Esta declaración, bajo la tipología de Actividad de Interés Etnológico dentro del Catálogo General del Patrimonio Histórico Andaluz (CGPHA), abarca el conjunto de técnicas y oficios dedicados a la construcción, reparación y reforma artesanal de embarcaciones. Históricamente ligadas a la pesca de bajura en el litoral malagueño, estas embarcaciones, como la jábega, la buceta, el sardinal y la chalana, han evolucionado para incluir usos deportivos y recreativos.

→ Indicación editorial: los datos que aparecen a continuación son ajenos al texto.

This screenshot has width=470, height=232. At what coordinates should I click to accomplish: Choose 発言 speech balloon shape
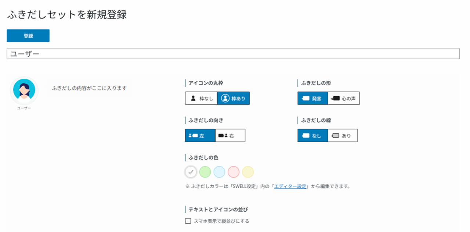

La actividad no solo se centra en las embarcaciones principales, sino también en elementos accesorios esenciales como remos, parales y tornos. Se distingue entre el carpintero de ribera, experto en el diseño y construcción, y el calafate, especializado en reparaciones. Actualmente, la jábega y la chalana son las más comunes debido a su popularidad en el remo deportivo.
“"Los carpinteros de ribera siempre han atesorado un gran conocimiento de los diferentes tipos de maderas y de sus cualidades para la construcción naval, ocupándose también de hacer reparaciones menores y, ocasionalmente, de reformar alguna barca para modificar su eslora."
El Ejecutivo andaluz subraya que, gracias a las mejoras en las comunicaciones y el transporte, esta actividad etnológica ya no se limita al ámbito costero, sino que se extiende a otras localidades de la provincia. Esto permite que la construcción se realice en cualquier punto geográfico, transportando el producto final a su lugar de uso.
La presencia de estas embarcaciones tradicionales de madera en las playas de Málaga es un símbolo profundamente arraigado en la identidad colectiva. Esta imagen está estrechamente vinculada a la gastronomía local, con especialidades como el espeto de sardinas, y a celebraciones marineras de gran tradición popular, como las procesiones de la Virgen del Carmen cada 16 de julio a lo largo de la costa malagueña.